While the push for broad tax cuts has been coming primarily from Indiana House Republicans so far this legislative session, some Senate Republicans are offering more modest alternatives exclusively aimed at reducing the personal property tax businesses pay on equipment.

But it still isn’t clear if Senate Republicans as a whole are keen on cutting any taxes this year. Sen. Travis Holdman, chairman of the powerful Senate Tax and Fiscal Policy Committee, told IBJ that the property tax cut proposals need more work and will be considered for a second time by his committee in a couple of weeks.

Senate Bill 150, authored by Sen. Aaron Freeman, R-Indianapolis, would increase the business personal property tax exemption from $80,000 to $250,000. It is meant to offer relief to small business taxpayers with less than $250,000 in taxable equipment.

The measure would mark the third increase in the threshold since 2019. Lawmakers doubled the threshold last year from $40,000 to $80,000, after also doubling it in 2019 from $20,000 to $40,000.

Another proposal, Senate Bill 378, authored by Sen. Brian Buchanan, R-Lebanon, goes a few steps further. It would increase the exemption the same way as SB 150 and phase the 30% depreciation floor down to 27.5% in 2023 and 25% in 2024.

Current law requires businesses to pay a tax on at least 30% of the purchase price of machinery and equipment every year, even if the equipment is several years old and no longer worth 30% of its original cost.

SB 378 would also create a one-year “tax holiday” where all new equipment purchased in 2023 would be exempt from the 30% floor. The legislation then would allow for individual counties to create their own business personal property tax holidays or exemptions.

Both bills were considered Tuesday by the Senate Tax and Fiscal Policy Committee on Tuesday, and no vote was taken following some mixed testimony.

These two bills could be the Senate’s alternative to House Republicans’ proposed package to cut $1 billion in taxes by 2025, which includes cutting the entire 30% floor on the equipment tax and reducing the individual income tax, among other things.

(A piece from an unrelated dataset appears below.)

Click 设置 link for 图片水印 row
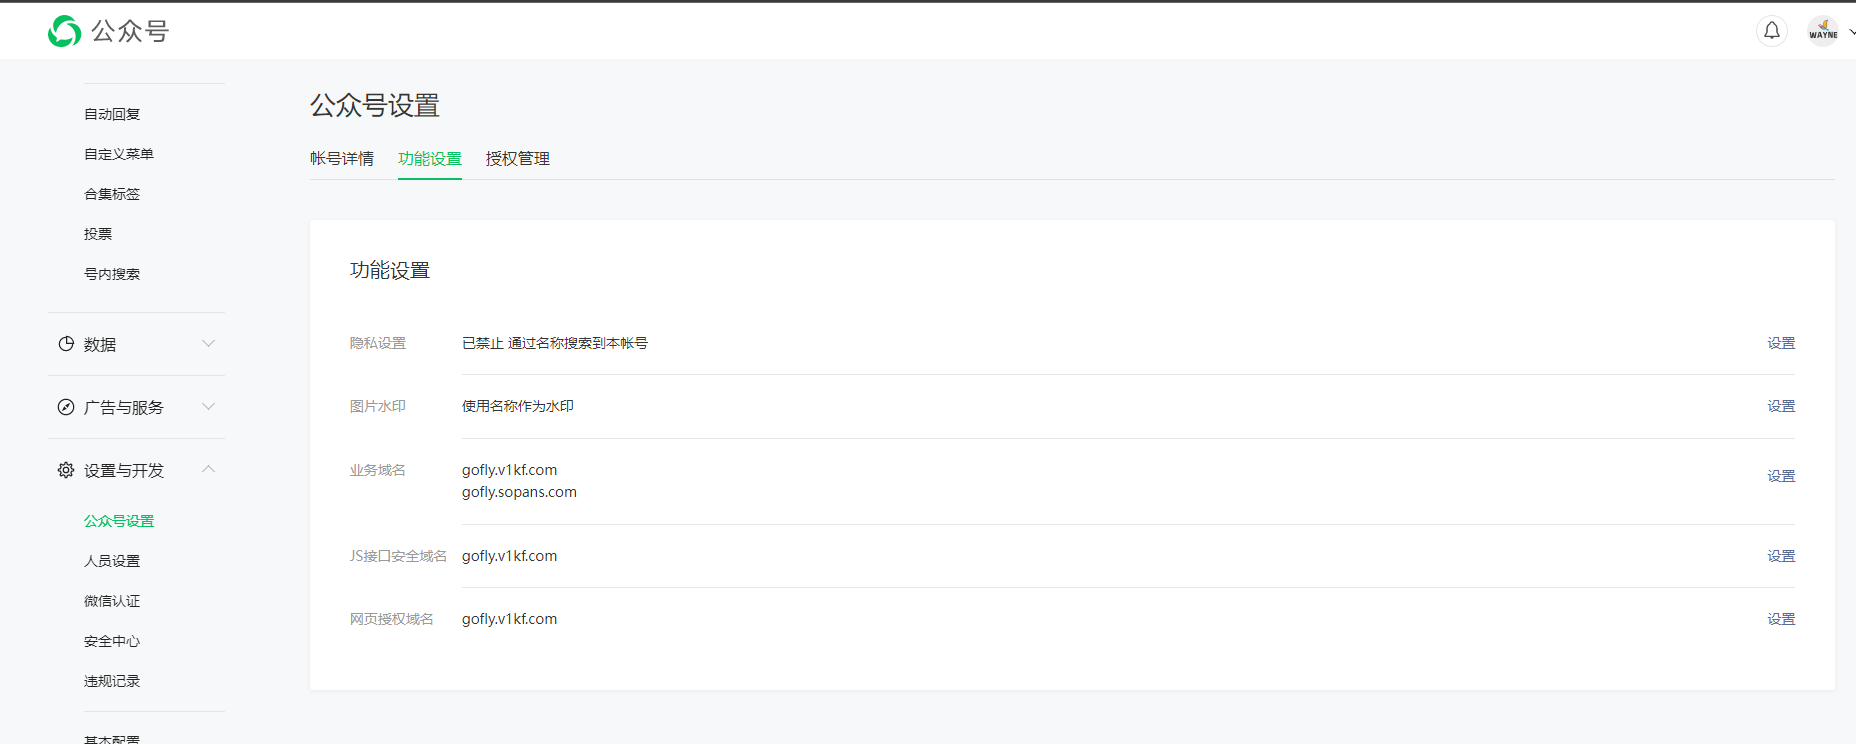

GOP Gov. Eric Holcomb also has made cutting the 30% floor on equipment one of his top priorities this year, and his fellow Republicans hold supermajorities in the House and the Senate.

Freeman said on Tuesday his bill upping the exemption threshold was directed at helping smaller businesses by lessening the tax burden on them. He added he supported Buchanan’s bill to reduce the depreciation floor as well.

Increasing the threshold alone would result in approximately 48,000 additional business property tax returns being exempt from the tax starting in 2024, according to the fiscal analysis by Legislative Services Agency. It would save businesses an estimated $39 million starting that year.

Reducing the 30% floor to 25% would result in an estimated $7 billion gross assessed value reduction for businesses.

The Indiana Chamber of Commerce and the Indiana Manufacturers Association are in favor of both bills. Both organizations are also in favor of the House proposed business personal property tax cuts.

“I don’t think anybody thinks the business personal property tax is good for investment. It’s direct tax on the business equipment,” said Andrew Berger, senior vice president of the Indiana Manufacturers Association

The rest of the handful of organizations who testified on Tuesday, including the Association of Indiana Counties and the Indy Chamber, were less supportive of both bills because of the impact it would have on local governments and the tax burden shift to other taxpayers.

SB 150 overall would have $17 million impact on local communities, if the exemption is increased. SB 378 would have a local impact of more than $140 million, according to a fiscal analysis. The tax burden would be shifted to other property taxpayers, including homeowners.

Adam Burtner, director of government affairs at the Indy Chamber, said the chamber was supportive of lowering the business personal property tax burden, but not at the expense of local governments without a revenue replacement plan.

“Our top priority remains supporting local government’s ability to provide basic services and flexibility in the best transformational projects. So, finding that revenue replacement … is essential for us,” Burtner said.

The Indy Chamber does support the House Republican tax-cut plan contained in House Bill 1002, the House tax cuts plan, when it passed out of the House Ways and Means Committee on Wednesday.

Some senators in both parties on the Senate tax committee also seemed to be skeptical of both bills’ local impact.

Sen. Greg Walker, R-Columbus, brought up a concern that different counties could be affected in different ways by the shift or loss in tax revenue.

“I may have conditions in one county that make the bill attractive from the standpoint of future economic opportunities and growth. But in another county I represent, may make a very difficult transition to the point where ultimately there is a net benefit, but there may be some difficult short term pain to get there,” Walker said.